== Exercise prompt ==
The required output is an exact copy of the lines from the one containing "How do I perform: Collapse" through the end of the entries below, with pictures removed.

== Data to use ==
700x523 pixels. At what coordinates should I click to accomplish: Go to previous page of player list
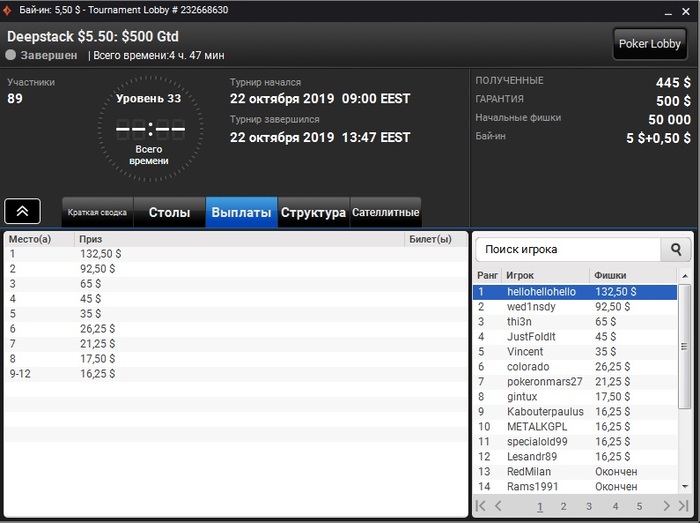[498, 506]
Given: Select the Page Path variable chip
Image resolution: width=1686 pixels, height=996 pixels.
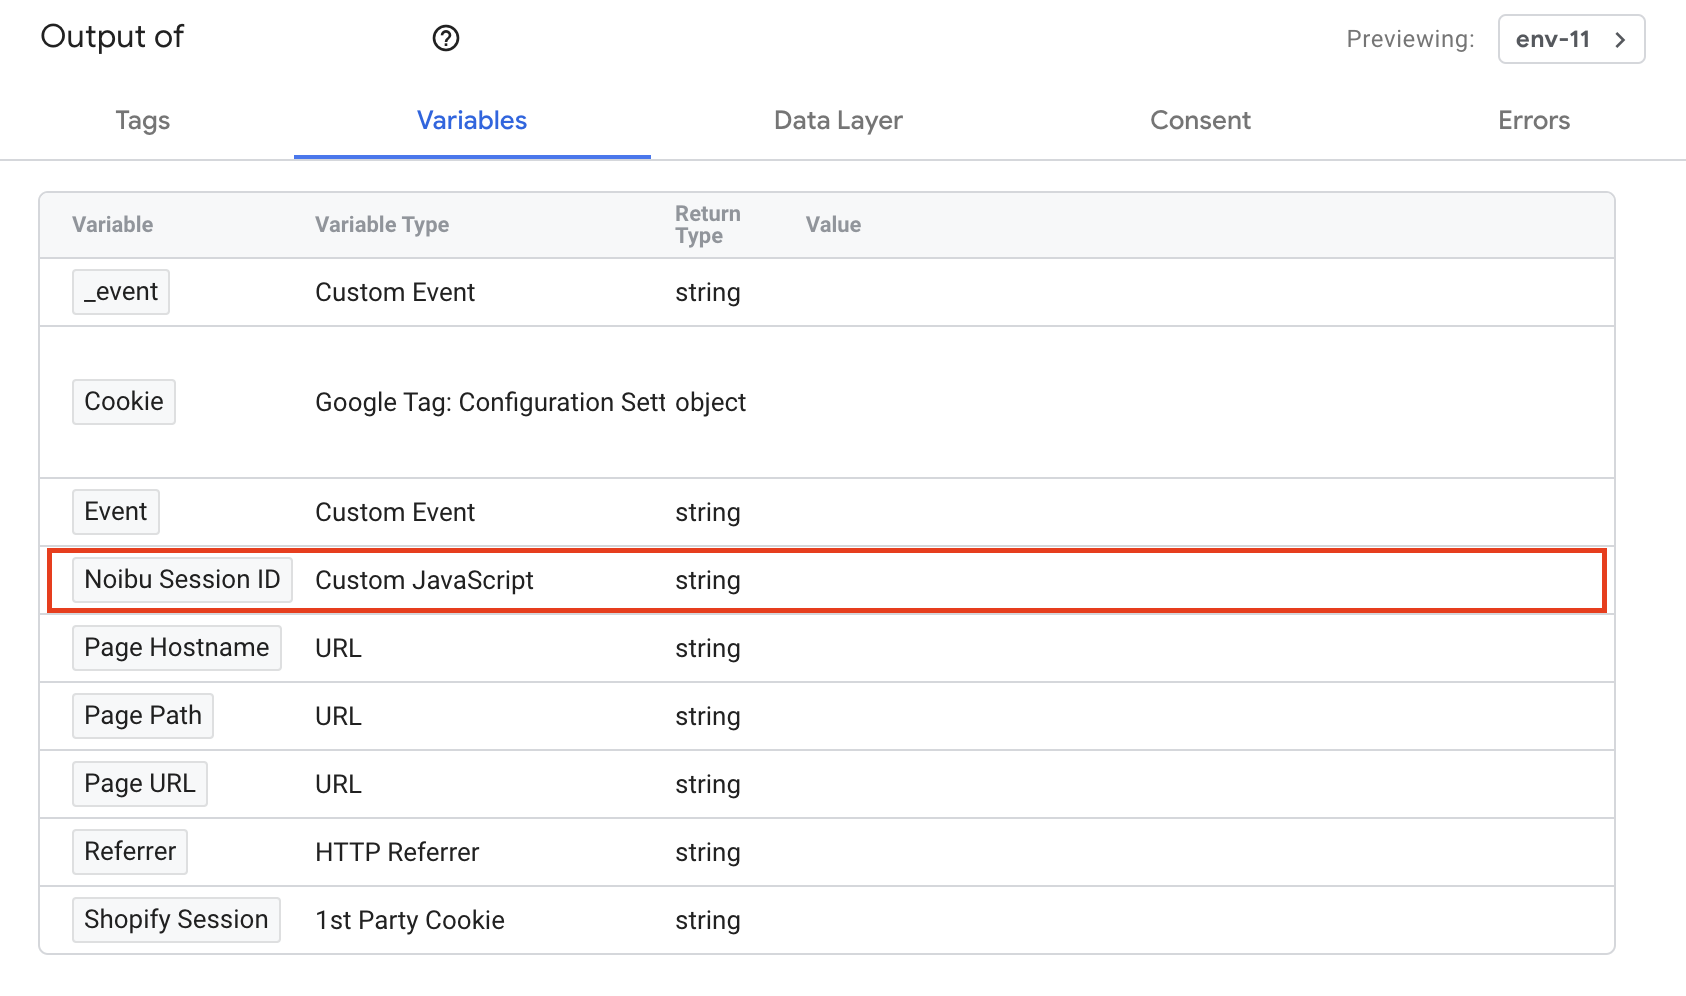Looking at the screenshot, I should pyautogui.click(x=143, y=716).
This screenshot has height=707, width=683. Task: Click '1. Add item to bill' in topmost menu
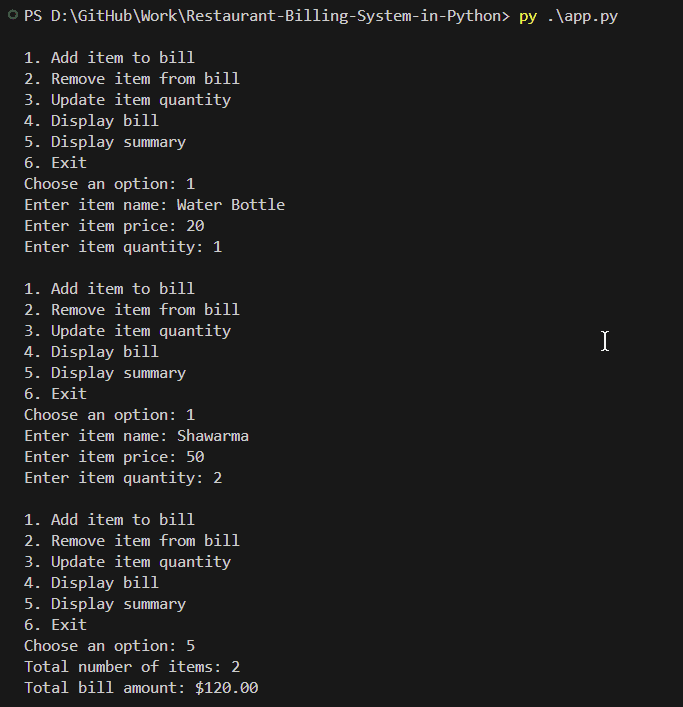pos(109,58)
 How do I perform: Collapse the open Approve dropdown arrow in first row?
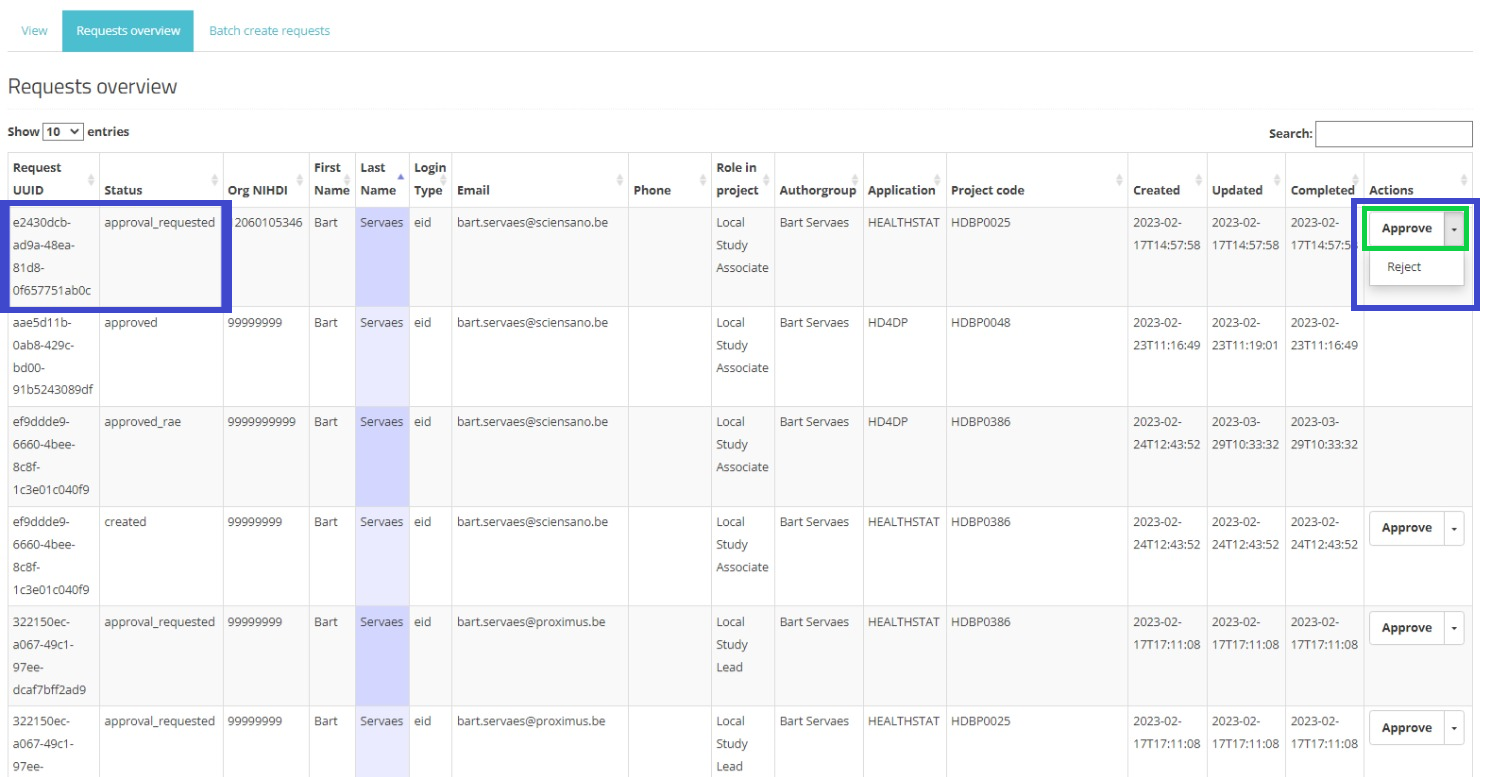pyautogui.click(x=1455, y=229)
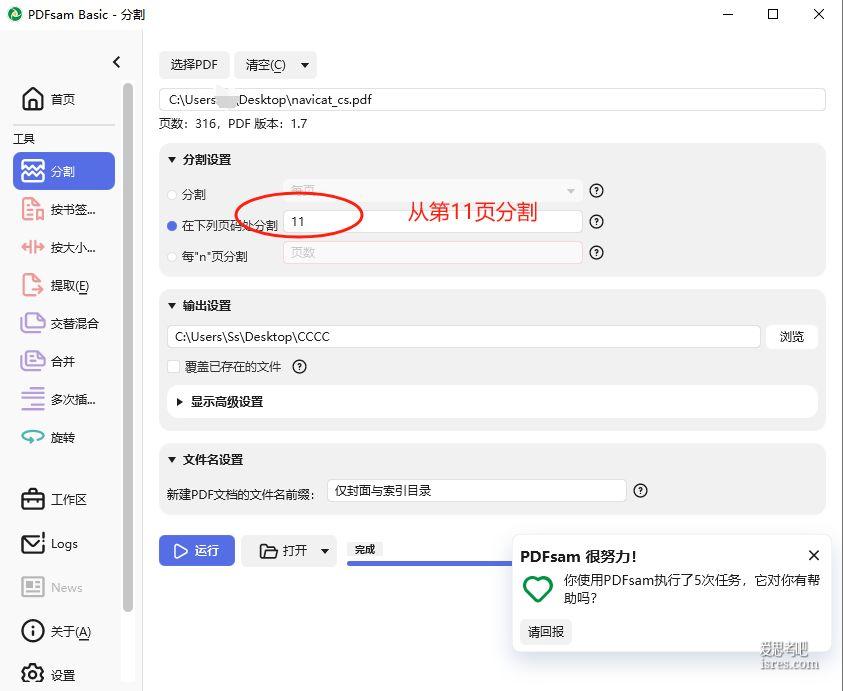843x691 pixels.
Task: Select the 分割 radio button option
Action: click(x=173, y=195)
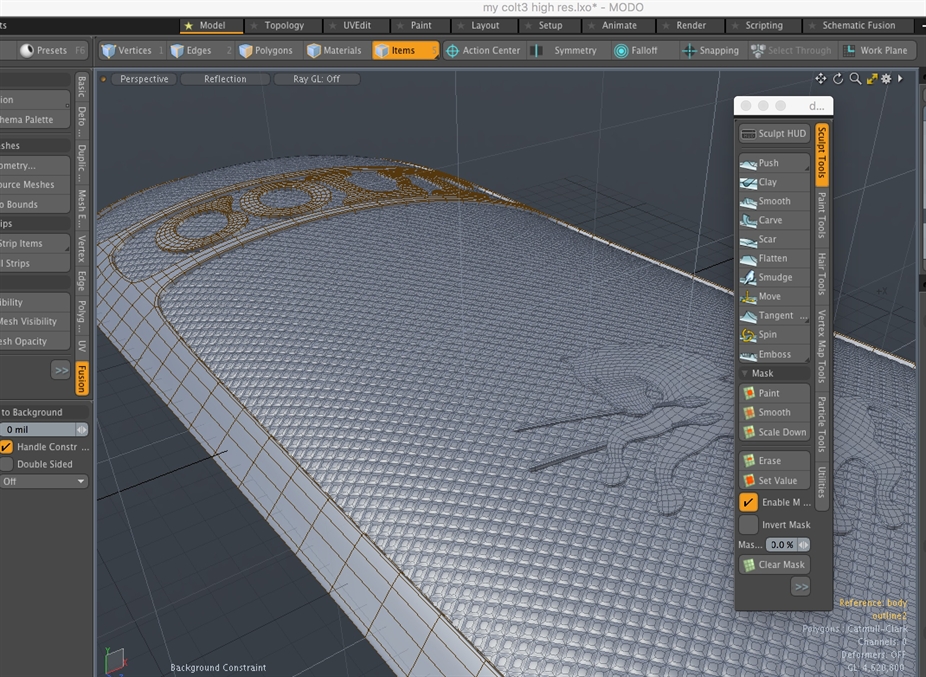Image resolution: width=926 pixels, height=677 pixels.
Task: Adjust the 0 mil value slider arrows
Action: [x=82, y=429]
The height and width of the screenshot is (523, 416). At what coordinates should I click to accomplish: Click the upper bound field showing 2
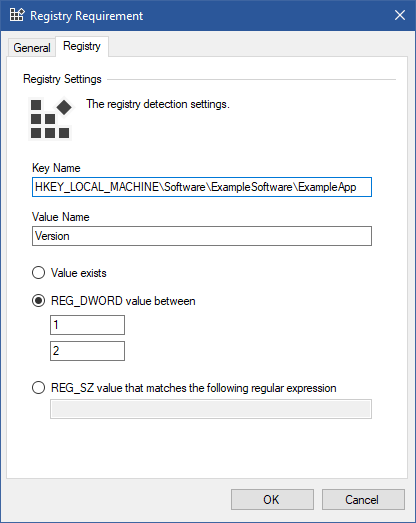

== Answer to this problem ==
 How do I perform: Collapse the open Approve dropdown arrow in first row?
pyautogui.click(x=1455, y=229)
843x691 pixels.
Task: Select the 分割 radio button option
Action: click(x=173, y=195)
Image resolution: width=926 pixels, height=677 pixels.
Task: Adjust the 0 mil value slider arrows
Action: [x=82, y=429]
The height and width of the screenshot is (523, 416). At what coordinates should I click to accomplish: Click the upper bound field showing 2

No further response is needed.